TEXT EXTRACT:
10 November 2009

Being Laid Off

In June of 2007, I was working as a materials buyer for an orthodontic manufacturer in Southern California. I was also writing freelance for tabletop RPGs, and I'd had some success in that arena. I'd always talked about moving over to computer games, MMOs, but I didn't really think it would ever happen.

Then, one day, I saw a job posting for the upcoming Warhammer MMO. Given that I'd contributed to a couple of Warhammer Fantasy RPG books, I thought that maybe there was a chance they'd be interested in me. I knew a couple of people who worked at Mythic (or who soon would be), so I sent my resume along to them and asked them to put in a kind word for me.

To my surprise, I had a phone interview, followed up by an on-site interview. After the interview, they made me an offer.

I saw this as my ticket out of my relatively low-paying white collar job and into the exciting world of computer game design. I snapped it up, put in my two weeks' notice, and then went about the process of moving my wife, my 2 year-old son, and 4 month-old daughter across the country.

DIRECTIVE A:
Answer these questions from the essay headed "Being Laid Off," giving one line per answer marked the same way:
(i) What job did the writer hold in June of 2007?
(ii) What had the writer contributed to that suggested a chance with the Warhammer MMO?
(iii) How old were the writer's son and daughter at the time of the move?
DIRECTIVE B:
Reproduce the passage of the "Being Laid Off" essay between "10 November 2009" and "me an offer.", inclusive, with no changes.
DIRECTIVE C:
Carry on the "Being Laid Off" essay from its last sentence, keeping the same first-person voice.

SUPPLIED INFORMATION:
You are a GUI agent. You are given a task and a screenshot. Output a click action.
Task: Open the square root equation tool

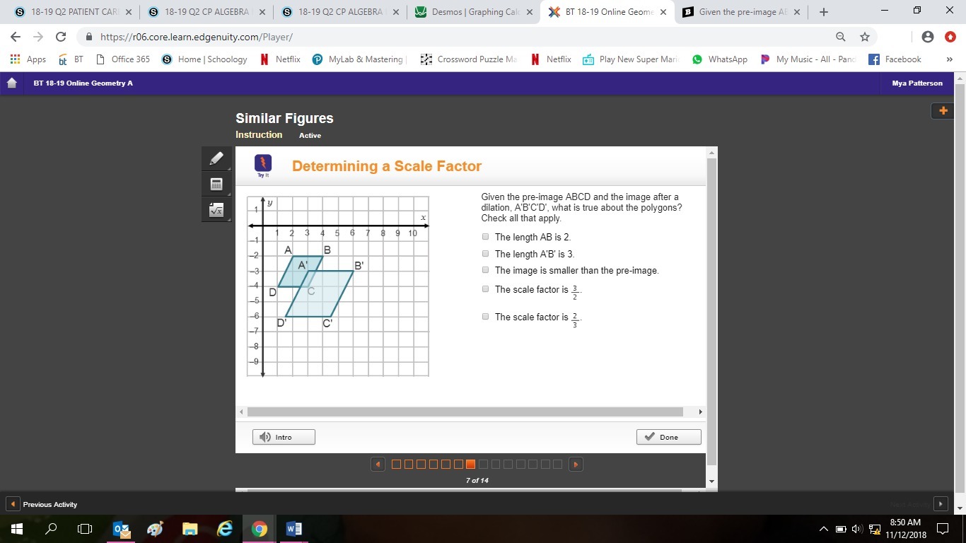(x=216, y=210)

TASK RESPONSE A:
(i) A materials buyer for an orthodontic manufacturer in Southern California.
(ii) A couple of Warhammer Fantasy RPG books.
(iii) The son was 2 years old and the daughter was 4 months old.

TASK RESPONSE B:
10 November 2009

Being Laid Off

In June of 2007, I was working as a materials buyer for an orthodontic manufacturer in Southern California. I was also writing freelance for tabletop RPGs, and I'd had some success in that arena. I'd always talked about moving over to computer games, MMOs, but I didn't really think it would ever happen.

Then, one day, I saw a job posting for the upcoming Warhammer MMO. Given that I'd contributed to a couple of Warhammer Fantasy RPG books, I thought that maybe there was a chance they'd be interested in me. I knew a couple of people who worked at Mythic (or who soon would be), so I sent my resume along to them and asked them to put in a kind word for me.

To my surprise, I had a phone interview, followed up by an on-site interview. After the interview, they made me an offer.

TASK RESPONSE C:
In my time with Mythic, I saw Warhammer Online evolve into a game I was proud to be a part of. I witnessed the game's launch, and then sat in suspense as the numbers were tallied. I did my work, wrote some good material, and kept on keeping on. I worked alongside gifted and creative people, made friends with many of them, and I looked at the future with a mixture of hope and anticipation.

On November 9th, I, along with a number of my co-workers, was let go. I saw the signs of my impending unemployment long before it was actually confirmed to me. I was worried, frightened. Here I am, with my family, thousands of miles from home, and about to become one of the nation's many unemployed workers.

When the hammer finally struck, I'd gotten my sorrow out of the way. I knew what I had to do; failing that, I'd try to get back to California. I joke, "I'll get back if I have to sell a kidney to do it." I'm not sure that the market for kidneys is particularly good here in the States, but even if it is, I'd prefer to keep my internal organs all to myself.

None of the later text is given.